Sixteen-year-old Lanissa Ne Oumangue says she fled with her year-old baby after her village, Bemal, 50 kms from Paoua, was attacked by MNLC thugs on January 3.

Her husband was shot dead in cold blood, she says. Armed men, she adds, threw an infant on the ground and then killed it.

Mired in poverty but rich in diamonds, gold and uranium, Central African Republic has been battered by a five-year conflict between militias that began after then-president Francois Bozize was overthrown.

Thousands of people have been killed in the fighting and more than a million people have fled their homes, according to the UN Doctors Without Borders (MSF) was also forced to shut seven health centres in January.

Human influx

In the last few weeks, more than 60,000 people have taken refuge in Paoua, a town whose normal population is 40,000, according to the UN Office of Humanitarian Affairs (OCHA).

Host families are taking in people who are displaced, despite the enormous strain of feeding them. On the local market, the price of maniochas doubled and that of sugar by a third, partly because supplies, trucked in from neighbouring Cameroon, have drastically fallen because of the violence.

Bernadette Corta, 24, says she has more than a hundred people who have taken refuge in her two houses.

"If we eat, all of us eat, otherwise none of us eats," she says firmly, adding that the closest well to her home has now run dry.

The latest arrivals in Paoua are holed up on land owned by the 20 local churches, sleeping under plastic sheets distributed by the International Organization for Migration (IOM), or under the mango trees.

One worry is of long-term impoverishment, for many cotton farmers fled "at a critical moment, during the harvest," depriving them of their income, says Jean Ospital of MSF.


NGOs and the UN have so far failed to establish the death toll in the areas outside Paoua as many areas are too dangerous to visit.

A trip to the village of Bedaya, 20 kms from Paoua, reveals why.

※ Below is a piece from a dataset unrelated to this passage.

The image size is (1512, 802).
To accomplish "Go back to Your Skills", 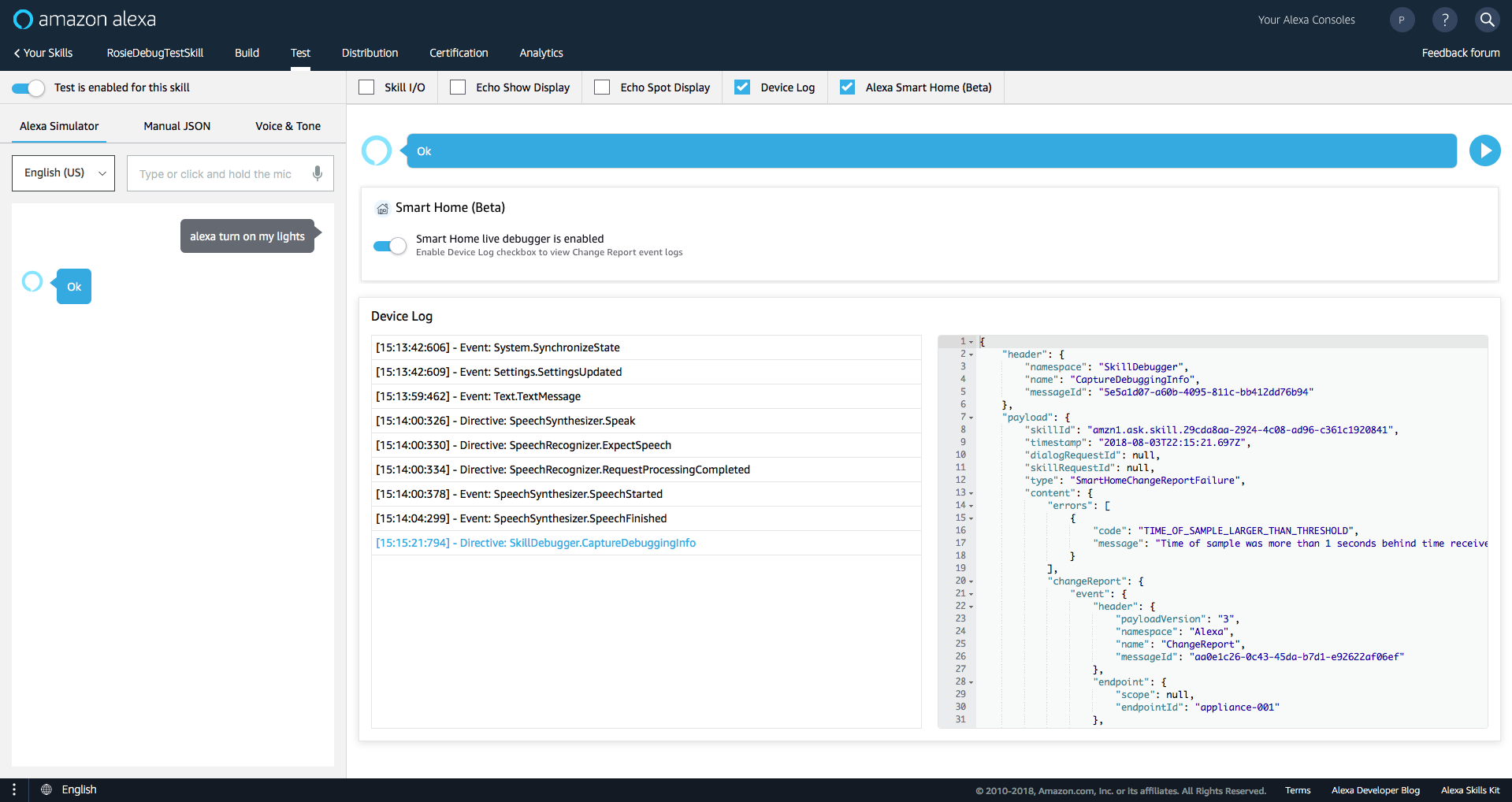I will pos(43,53).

The village is almost lifeless. The mud houses are deserted, there are no children or adults, and kitchen utensils lie abandoned by the ashes of an old fire -- a possible indication of the haste in which people fled after being attacked.

At first glance, the only inhabitants seem to be half-starving dogs with patchy fur, roaming around, searching for scraps of food.

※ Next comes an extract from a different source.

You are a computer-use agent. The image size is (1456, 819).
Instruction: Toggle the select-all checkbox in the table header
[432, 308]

But as Cameroonian soldiers with a UN peacekeeping force arrive, a handful of men slowly appear, saying they are trying to find food for their families.


In Paoua, thousands of hungry people crowd around a truck parked in the square of the Holy Family Church.

Emergency food from the World Food Programme (WFP) is unloaded but disputes erupt when some begin to realise there are not enough rations to go around.

Bags of food are torn apart as people fight over rice and children throw themselves onto the ground to pick up grains in the dust.